§ ASSIGNED TASK:
Each entry below needs to be reproduced exactly as given.

*** EXCERPTED RECORDS Section Begins ***

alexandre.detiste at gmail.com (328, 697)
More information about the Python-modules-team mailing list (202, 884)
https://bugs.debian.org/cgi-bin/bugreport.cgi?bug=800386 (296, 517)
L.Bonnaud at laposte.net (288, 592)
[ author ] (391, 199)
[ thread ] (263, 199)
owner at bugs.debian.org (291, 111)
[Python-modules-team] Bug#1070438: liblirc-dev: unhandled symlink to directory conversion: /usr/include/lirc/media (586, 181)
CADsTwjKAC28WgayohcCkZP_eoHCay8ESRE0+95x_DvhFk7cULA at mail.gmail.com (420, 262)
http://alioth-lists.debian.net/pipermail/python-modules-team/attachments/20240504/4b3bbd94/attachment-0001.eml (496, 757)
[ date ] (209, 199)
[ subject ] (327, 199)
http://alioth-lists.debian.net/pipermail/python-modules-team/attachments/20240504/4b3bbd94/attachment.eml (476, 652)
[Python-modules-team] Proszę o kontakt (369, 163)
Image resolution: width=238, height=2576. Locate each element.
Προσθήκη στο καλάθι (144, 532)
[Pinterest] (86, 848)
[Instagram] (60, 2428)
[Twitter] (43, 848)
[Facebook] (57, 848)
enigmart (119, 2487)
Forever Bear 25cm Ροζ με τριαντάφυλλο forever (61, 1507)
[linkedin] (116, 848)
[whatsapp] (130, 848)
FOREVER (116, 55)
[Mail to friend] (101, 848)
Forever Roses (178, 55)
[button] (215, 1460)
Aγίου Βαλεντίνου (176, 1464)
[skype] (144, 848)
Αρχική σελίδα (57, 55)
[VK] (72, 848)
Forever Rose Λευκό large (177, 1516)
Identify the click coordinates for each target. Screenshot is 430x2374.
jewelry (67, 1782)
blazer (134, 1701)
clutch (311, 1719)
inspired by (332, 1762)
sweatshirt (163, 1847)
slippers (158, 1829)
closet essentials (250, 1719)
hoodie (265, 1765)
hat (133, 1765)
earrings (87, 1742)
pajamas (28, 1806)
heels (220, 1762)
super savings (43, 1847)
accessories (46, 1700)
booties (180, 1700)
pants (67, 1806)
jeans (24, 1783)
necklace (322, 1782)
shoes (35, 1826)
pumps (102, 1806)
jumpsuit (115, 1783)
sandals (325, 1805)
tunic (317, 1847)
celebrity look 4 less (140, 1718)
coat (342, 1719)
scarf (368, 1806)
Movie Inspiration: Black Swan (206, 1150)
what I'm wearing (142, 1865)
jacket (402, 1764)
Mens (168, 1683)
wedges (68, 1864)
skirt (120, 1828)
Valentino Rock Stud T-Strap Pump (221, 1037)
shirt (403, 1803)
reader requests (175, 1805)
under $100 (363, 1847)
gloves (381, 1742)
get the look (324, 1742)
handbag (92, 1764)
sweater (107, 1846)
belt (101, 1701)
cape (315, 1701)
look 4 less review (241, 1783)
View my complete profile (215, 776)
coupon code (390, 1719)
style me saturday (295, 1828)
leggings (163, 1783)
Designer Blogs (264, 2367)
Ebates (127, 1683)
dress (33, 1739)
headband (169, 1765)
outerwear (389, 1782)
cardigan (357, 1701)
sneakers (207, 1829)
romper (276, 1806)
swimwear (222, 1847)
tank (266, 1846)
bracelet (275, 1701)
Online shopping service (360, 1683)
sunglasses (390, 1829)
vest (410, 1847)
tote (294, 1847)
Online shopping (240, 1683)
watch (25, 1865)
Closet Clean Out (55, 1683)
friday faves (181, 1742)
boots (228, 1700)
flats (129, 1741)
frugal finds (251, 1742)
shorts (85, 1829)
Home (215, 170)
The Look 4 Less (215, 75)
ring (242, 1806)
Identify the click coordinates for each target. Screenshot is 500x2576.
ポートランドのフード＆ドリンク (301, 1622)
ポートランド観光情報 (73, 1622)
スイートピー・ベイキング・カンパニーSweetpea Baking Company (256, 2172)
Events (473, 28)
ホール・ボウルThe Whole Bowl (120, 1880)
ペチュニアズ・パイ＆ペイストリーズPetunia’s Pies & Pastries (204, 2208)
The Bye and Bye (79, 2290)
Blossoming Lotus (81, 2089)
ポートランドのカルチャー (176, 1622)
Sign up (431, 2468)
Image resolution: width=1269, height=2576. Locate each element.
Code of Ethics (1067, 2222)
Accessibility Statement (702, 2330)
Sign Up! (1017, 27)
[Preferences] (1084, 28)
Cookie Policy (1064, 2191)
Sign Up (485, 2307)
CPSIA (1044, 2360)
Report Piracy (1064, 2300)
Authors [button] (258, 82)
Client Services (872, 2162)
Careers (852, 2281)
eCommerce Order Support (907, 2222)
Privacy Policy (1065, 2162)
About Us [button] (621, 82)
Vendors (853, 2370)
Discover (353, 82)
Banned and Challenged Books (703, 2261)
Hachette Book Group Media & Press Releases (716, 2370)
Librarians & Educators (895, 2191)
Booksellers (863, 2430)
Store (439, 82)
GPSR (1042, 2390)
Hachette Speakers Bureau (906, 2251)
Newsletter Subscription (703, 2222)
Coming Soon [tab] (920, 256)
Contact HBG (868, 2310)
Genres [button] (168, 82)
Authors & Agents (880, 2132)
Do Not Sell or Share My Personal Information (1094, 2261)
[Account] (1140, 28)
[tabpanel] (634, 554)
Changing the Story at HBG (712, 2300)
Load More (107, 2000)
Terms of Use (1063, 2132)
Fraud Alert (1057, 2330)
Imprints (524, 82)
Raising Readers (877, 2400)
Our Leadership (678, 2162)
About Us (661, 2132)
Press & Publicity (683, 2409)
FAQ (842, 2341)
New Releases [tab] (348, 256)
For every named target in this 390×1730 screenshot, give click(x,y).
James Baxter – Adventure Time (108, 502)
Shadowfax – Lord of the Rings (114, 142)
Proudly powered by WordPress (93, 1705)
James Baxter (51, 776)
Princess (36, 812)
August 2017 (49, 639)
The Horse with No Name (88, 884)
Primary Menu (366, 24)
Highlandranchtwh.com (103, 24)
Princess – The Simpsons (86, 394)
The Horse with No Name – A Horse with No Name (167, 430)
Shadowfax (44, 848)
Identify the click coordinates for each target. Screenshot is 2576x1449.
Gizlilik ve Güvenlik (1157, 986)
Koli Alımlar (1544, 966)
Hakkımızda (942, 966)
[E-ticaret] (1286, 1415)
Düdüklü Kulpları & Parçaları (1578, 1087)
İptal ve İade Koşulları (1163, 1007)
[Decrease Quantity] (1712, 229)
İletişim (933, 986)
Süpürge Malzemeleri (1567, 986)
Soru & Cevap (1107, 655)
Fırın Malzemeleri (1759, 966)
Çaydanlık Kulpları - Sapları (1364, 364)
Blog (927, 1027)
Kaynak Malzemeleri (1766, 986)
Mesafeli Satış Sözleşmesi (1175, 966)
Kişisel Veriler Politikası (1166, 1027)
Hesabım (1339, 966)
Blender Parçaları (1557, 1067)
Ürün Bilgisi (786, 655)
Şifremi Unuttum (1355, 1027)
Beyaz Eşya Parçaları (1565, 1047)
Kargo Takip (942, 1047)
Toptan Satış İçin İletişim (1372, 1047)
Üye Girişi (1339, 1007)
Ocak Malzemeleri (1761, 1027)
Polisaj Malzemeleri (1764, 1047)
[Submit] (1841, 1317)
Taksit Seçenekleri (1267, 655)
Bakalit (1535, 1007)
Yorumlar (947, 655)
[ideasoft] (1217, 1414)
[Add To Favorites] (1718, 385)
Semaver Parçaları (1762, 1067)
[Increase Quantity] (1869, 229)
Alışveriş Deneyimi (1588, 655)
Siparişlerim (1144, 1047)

*** EXCERPTED RECORDS Section Ends ***

§ ANSWER BOX:
alexandre.detiste at gmail.com (328, 697)
More information about the Python-modules-team mailing list (202, 884)
https://bugs.debian.org/cgi-bin/bugreport.cgi?bug=800386 (296, 517)
L.Bonnaud at laposte.net (288, 592)
[ author ] (391, 199)
[ thread ] (263, 199)
owner at bugs.debian.org (291, 111)
[Python-modules-team] Bug#1070438: liblirc-dev: unhandled symlink to directory conversion: /usr/include/lirc/media (586, 181)
CADsTwjKAC28WgayohcCkZP_eoHCay8ESRE0+95x_DvhFk7cULA at mail.gmail.com (420, 262)
http://alioth-lists.debian.net/pipermail/python-modules-team/attachments/20240504/4b3bbd94/attachment-0001.eml (496, 757)
[ date ] (209, 199)
[ subject ] (327, 199)
http://alioth-lists.debian.net/pipermail/python-modules-team/attachments/20240504/4b3bbd94/attachment.eml (476, 652)
[Python-modules-team] Proszę o kontakt (369, 163)
Image resolution: width=238, height=2576. Locate each element.
Προσθήκη στο καλάθι (144, 532)
[Pinterest] (86, 848)
[Instagram] (60, 2428)
[Twitter] (43, 848)
[Facebook] (57, 848)
enigmart (119, 2487)
Forever Bear 25cm Ροζ με τριαντάφυλλο forever (61, 1507)
[linkedin] (116, 848)
[whatsapp] (130, 848)
FOREVER (116, 55)
[Mail to friend] (101, 848)
Forever Roses (178, 55)
[button] (215, 1460)
Aγίου Βαλεντίνου (176, 1464)
[skype] (144, 848)
Αρχική σελίδα (57, 55)
[VK] (72, 848)
Forever Rose Λευκό large (177, 1516)
Identify the click coordinates for each target. Screenshot is 430x2374.
jewelry (67, 1782)
blazer (134, 1701)
clutch (311, 1719)
inspired by (332, 1762)
sweatshirt (163, 1847)
slippers (158, 1829)
closet essentials (250, 1719)
hoodie (265, 1765)
hat (133, 1765)
earrings (87, 1742)
pajamas (28, 1806)
heels (220, 1762)
super savings (43, 1847)
accessories (46, 1700)
booties (180, 1700)
pants (67, 1806)
jeans (24, 1783)
necklace (322, 1782)
shoes (35, 1826)
pumps (102, 1806)
jumpsuit (115, 1783)
sandals (325, 1805)
tunic (317, 1847)
celebrity look 4 less (140, 1718)
coat (342, 1719)
scarf (368, 1806)
Movie Inspiration: Black Swan (206, 1150)
what I'm wearing (142, 1865)
jacket (402, 1764)
Mens (168, 1683)
wedges (68, 1864)
skirt (120, 1828)
Valentino Rock Stud T-Strap Pump (221, 1037)
shirt (403, 1803)
reader requests (175, 1805)
under $100 (363, 1847)
gloves (381, 1742)
get the look (324, 1742)
handbag (92, 1764)
sweater (107, 1846)
belt (101, 1701)
cape (315, 1701)
look 4 less review (241, 1783)
View my complete profile (215, 776)
coupon code (390, 1719)
style me saturday (295, 1828)
leggings (163, 1783)
Designer Blogs (264, 2367)
Ebates (127, 1683)
dress (33, 1739)
headband (169, 1765)
outerwear (389, 1782)
cardigan (357, 1701)
sneakers (207, 1829)
romper (276, 1806)
swimwear (222, 1847)
tank (266, 1846)
bracelet (275, 1701)
Online shopping service (360, 1683)
sunglasses (390, 1829)
vest (410, 1847)
tote (294, 1847)
Online shopping (240, 1683)
watch (25, 1865)
Closet Clean Out (55, 1683)
friday faves (181, 1742)
boots (228, 1700)
flats (129, 1741)
frugal finds (251, 1742)
shorts (85, 1829)
Home (215, 170)
The Look 4 Less (215, 75)
ring (242, 1806)
Identify the click coordinates for each target. Screenshot is 500x2576.
ポートランドのフード＆ドリンク (301, 1622)
ポートランド観光情報 (73, 1622)
スイートピー・ベイキング・カンパニーSweetpea Baking Company (256, 2172)
Events (473, 28)
ホール・ボウルThe Whole Bowl (120, 1880)
ペチュニアズ・パイ＆ペイストリーズPetunia’s Pies & Pastries (204, 2208)
The Bye and Bye (79, 2290)
Blossoming Lotus (81, 2089)
ポートランドのカルチャー (176, 1622)
Sign up (431, 2468)
Image resolution: width=1269, height=2576. Locate each element.
Code of Ethics (1067, 2222)
Accessibility Statement (702, 2330)
Sign Up! (1017, 27)
[Preferences] (1084, 28)
Cookie Policy (1064, 2191)
Sign Up (485, 2307)
CPSIA (1044, 2360)
Report Piracy (1064, 2300)
Authors [button] (258, 82)
Client Services (872, 2162)
Careers (852, 2281)
eCommerce Order Support (907, 2222)
Privacy Policy (1065, 2162)
About Us [button] (621, 82)
Vendors (853, 2370)
Discover (353, 82)
Banned and Challenged Books (703, 2261)
Hachette Book Group Media & Press Releases (716, 2370)
Librarians & Educators (895, 2191)
Booksellers (863, 2430)
Store (439, 82)
GPSR (1042, 2390)
Hachette Speakers Bureau (906, 2251)
Newsletter Subscription (703, 2222)
Coming Soon [tab] (920, 256)
Contact HBG (868, 2310)
Genres [button] (168, 82)
Authors & Agents (880, 2132)
Do Not Sell or Share My Personal Information (1094, 2261)
[Account] (1140, 28)
[tabpanel] (634, 554)
Changing the Story at HBG (712, 2300)
Load More (107, 2000)
Terms of Use (1063, 2132)
Fraud Alert (1057, 2330)
Imprints (524, 82)
Raising Readers (877, 2400)
Our Leadership (678, 2162)
About Us (661, 2132)
Press & Publicity (683, 2409)
FAQ (842, 2341)
New Releases [tab] (348, 256)
For every named target in this 390×1730 screenshot, give click(x,y).
James Baxter – Adventure Time (108, 502)
Shadowfax – Lord of the Rings (114, 142)
Proudly powered by WordPress (93, 1705)
James Baxter (51, 776)
Princess (36, 812)
August 2017 (49, 639)
The Horse with No Name (88, 884)
Primary Menu (366, 24)
Highlandranchtwh.com (103, 24)
Princess – The Simpsons (86, 394)
The Horse with No Name – A Horse with No Name (167, 430)
Shadowfax (44, 848)
Identify the click coordinates for each target. Screenshot is 2576x1449.
Gizlilik ve Güvenlik (1157, 986)
Koli Alımlar (1544, 966)
Hakkımızda (942, 966)
[E-ticaret] (1286, 1415)
Düdüklü Kulpları & Parçaları (1578, 1087)
İptal ve İade Koşulları (1163, 1007)
[Decrease Quantity] (1712, 229)
İletişim (933, 986)
Süpürge Malzemeleri (1567, 986)
Soru & Cevap (1107, 655)
Fırın Malzemeleri (1759, 966)
Çaydanlık Kulpları - Sapları (1364, 364)
Blog (927, 1027)
Kaynak Malzemeleri (1766, 986)
Mesafeli Satış Sözleşmesi (1175, 966)
Kişisel Veriler Politikası (1166, 1027)
Hesabım (1339, 966)
Blender Parçaları (1557, 1067)
Ürün Bilgisi (786, 655)
Şifremi Unuttum (1355, 1027)
Beyaz Eşya Parçaları (1565, 1047)
Kargo Takip (942, 1047)
Toptan Satış İçin İletişim (1372, 1047)
Üye Girişi (1339, 1007)
Ocak Malzemeleri (1761, 1027)
Polisaj Malzemeleri (1764, 1047)
[Submit] (1841, 1317)
Taksit Seçenekleri (1267, 655)
Bakalit (1535, 1007)
Yorumlar (947, 655)
[ideasoft] (1217, 1414)
[Add To Favorites] (1718, 385)
Semaver Parçaları (1762, 1067)
[Increase Quantity] (1869, 229)
Alışveriş Deneyimi (1588, 655)
Siparişlerim (1144, 1047)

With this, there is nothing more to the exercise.